### Problem details
Copy each of the rows below word for word, leaving out the pictures.

### Given information
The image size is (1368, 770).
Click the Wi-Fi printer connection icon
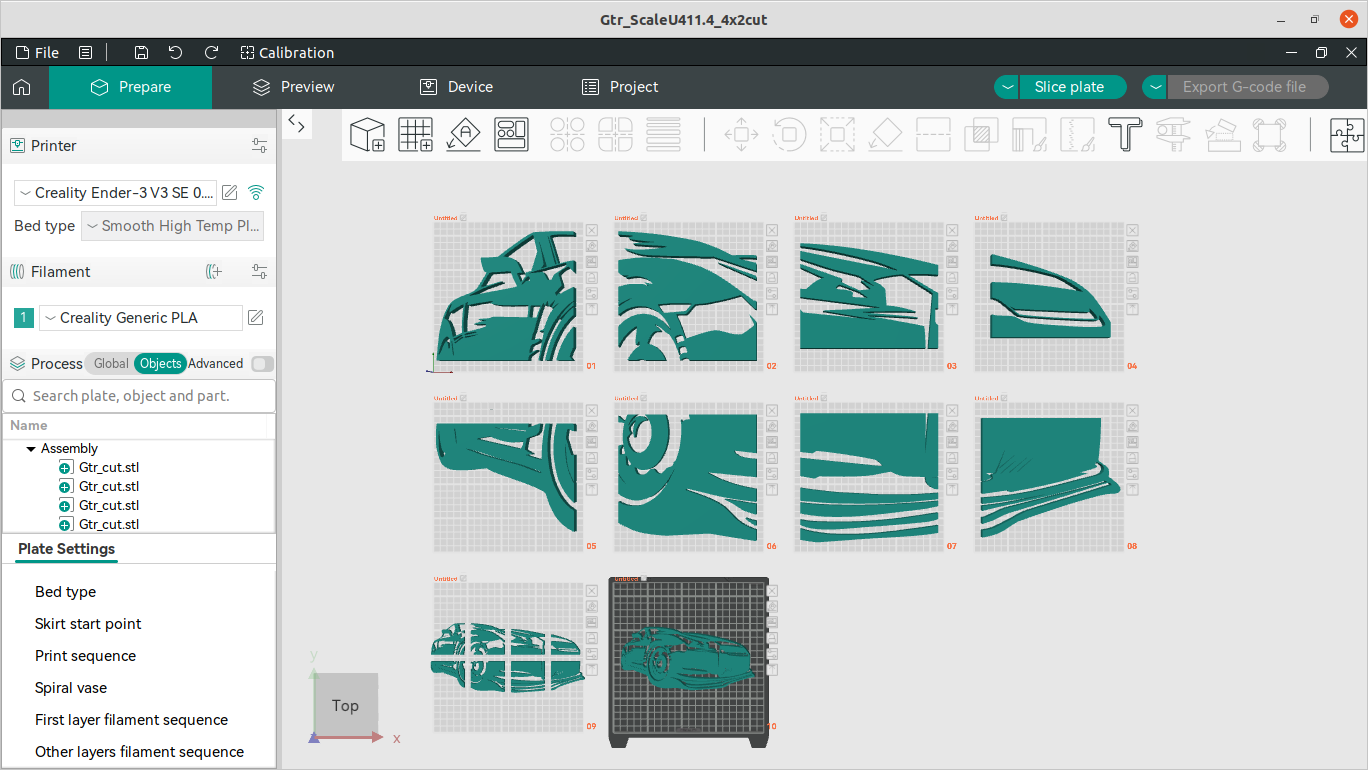(x=256, y=193)
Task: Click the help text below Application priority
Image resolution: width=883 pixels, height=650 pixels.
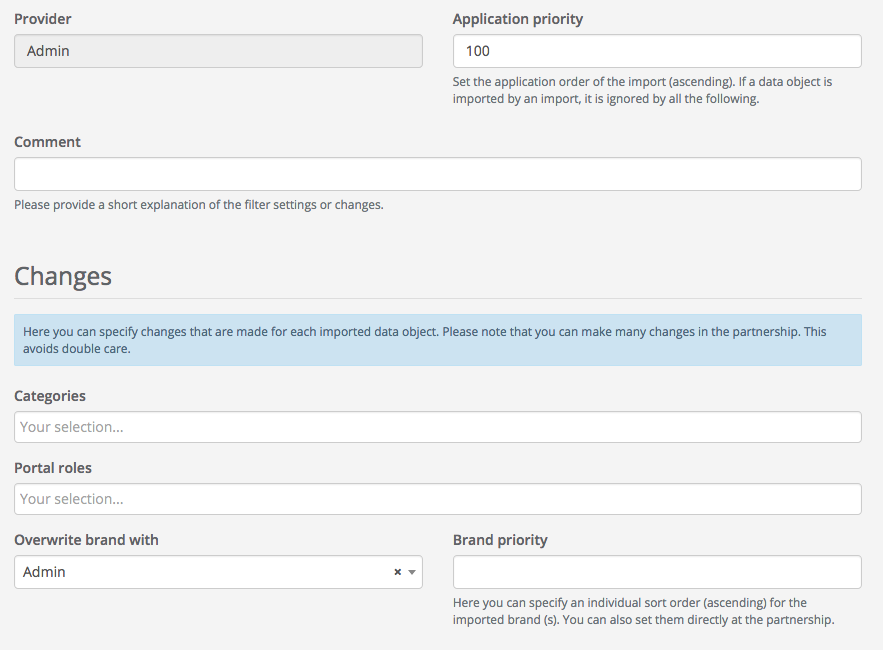Action: (642, 90)
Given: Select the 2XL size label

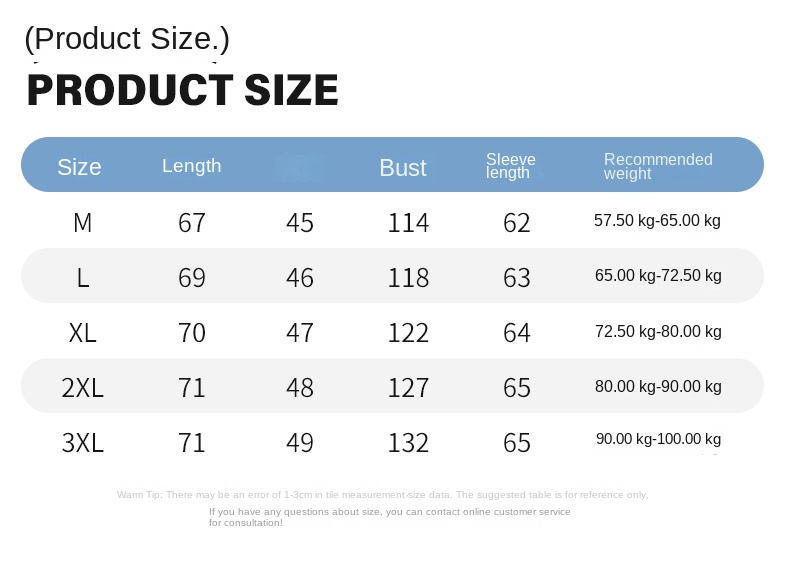Looking at the screenshot, I should (x=83, y=388).
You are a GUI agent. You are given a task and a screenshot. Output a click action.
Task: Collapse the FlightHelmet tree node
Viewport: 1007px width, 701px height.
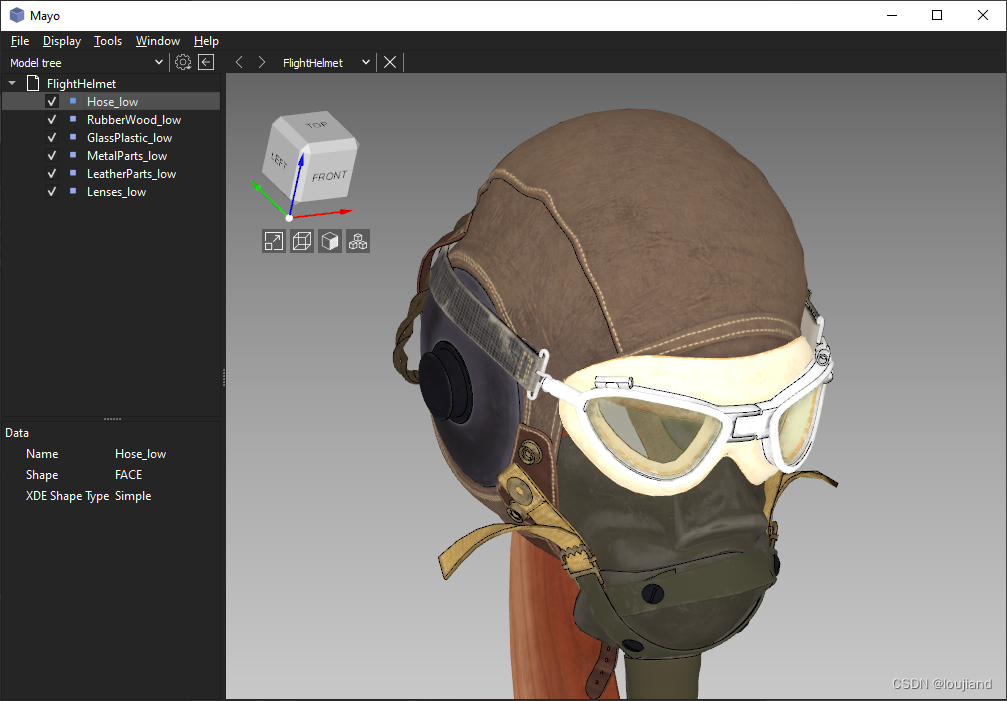tap(12, 83)
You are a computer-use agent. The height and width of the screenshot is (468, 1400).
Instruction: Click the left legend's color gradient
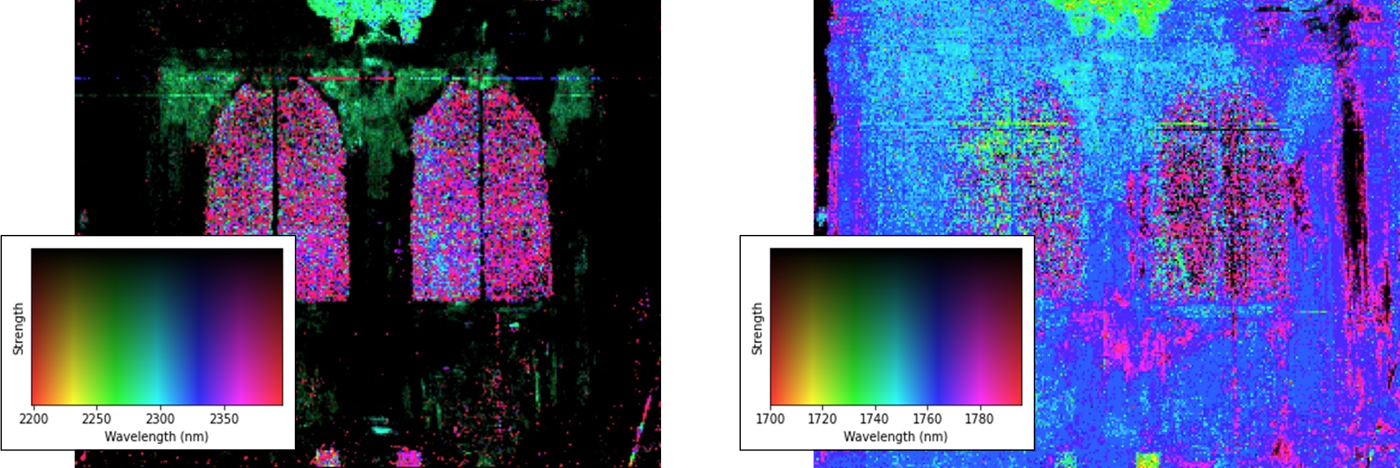click(157, 326)
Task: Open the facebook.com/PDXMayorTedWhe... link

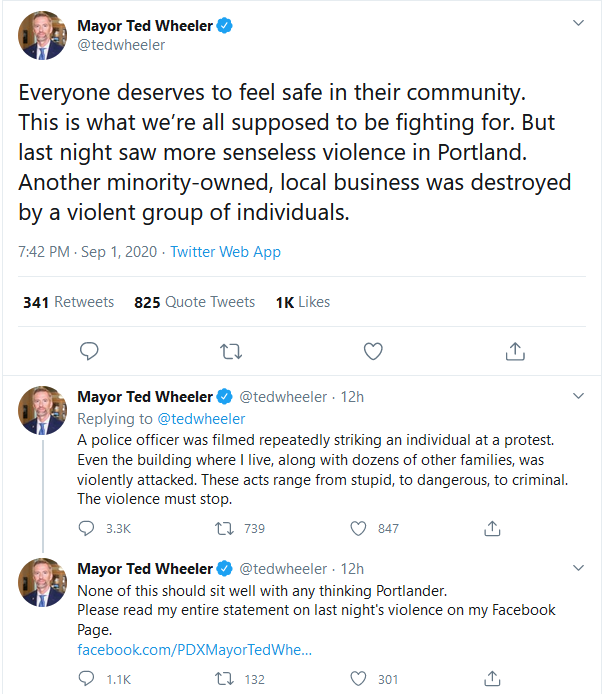Action: [x=195, y=650]
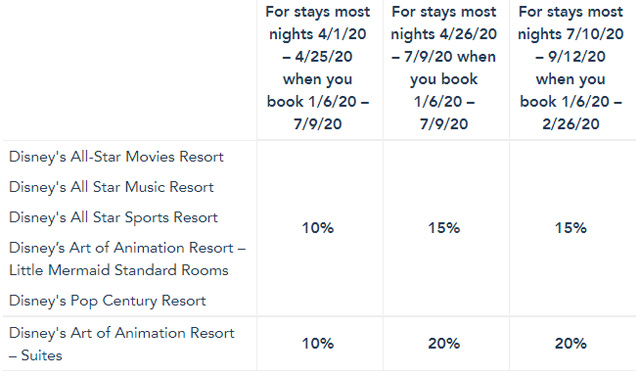Click the 7/10/20 – 9/12/20 stays column header
Viewport: 640px width, 376px height.
tap(571, 68)
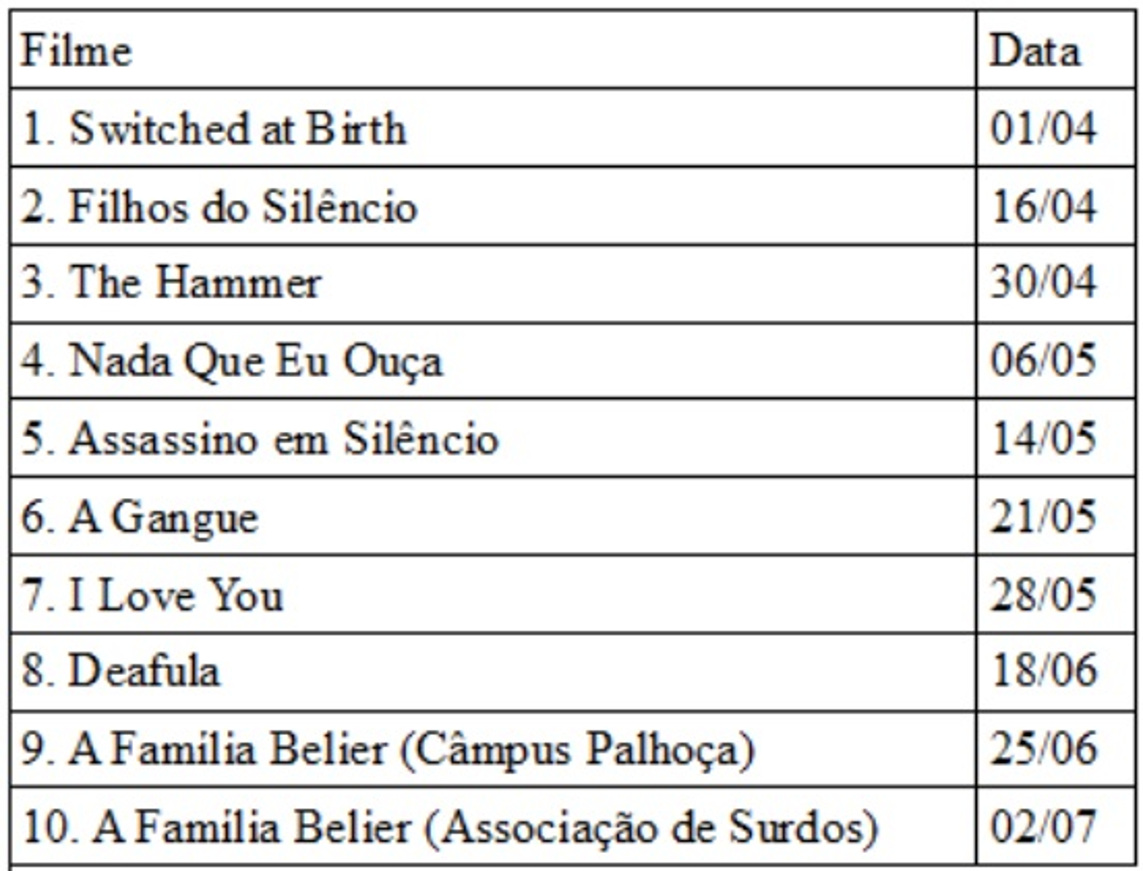Click the date 14/05 cell
The image size is (1143, 871).
click(x=1043, y=440)
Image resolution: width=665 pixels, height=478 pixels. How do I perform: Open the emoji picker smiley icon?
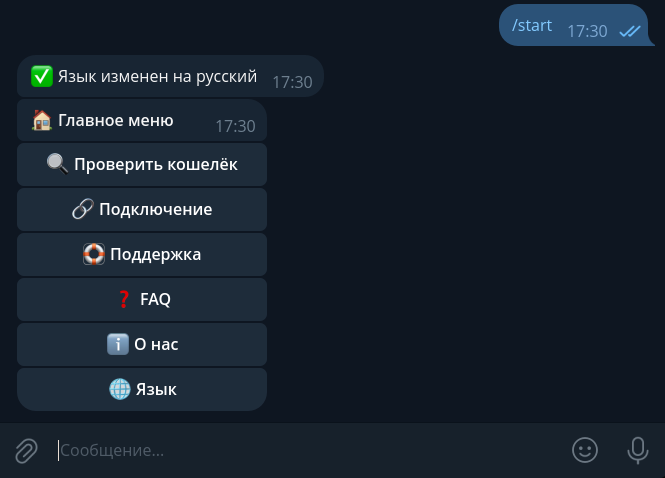(585, 450)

### Result below
The image size is (1368, 770).
Click the Wi-Fi printer connection icon
(x=256, y=193)
Task: Click the help text below Application priority
Image resolution: width=883 pixels, height=650 pixels.
Action: (642, 90)
Given: Select the 2XL size label

Looking at the screenshot, I should (x=83, y=388).
You are a GUI agent. You are given a task and a screenshot. Output a click action.
Task: Collapse the FlightHelmet tree node
Viewport: 1007px width, 701px height.
tap(12, 83)
You are a computer-use agent. The height and width of the screenshot is (468, 1400).
Instruction: Click the left legend's color gradient
click(157, 326)
Task: Open the facebook.com/PDXMayorTedWhe... link

Action: [x=195, y=650]
Click the 7/10/20 – 9/12/20 stays column header
Viewport: 640px width, 376px height.
tap(571, 68)
Click the date 14/05 cell
The image size is (1143, 871).
click(x=1043, y=440)
Image resolution: width=665 pixels, height=478 pixels. How do I perform: Open the emoji picker smiley icon?
(585, 450)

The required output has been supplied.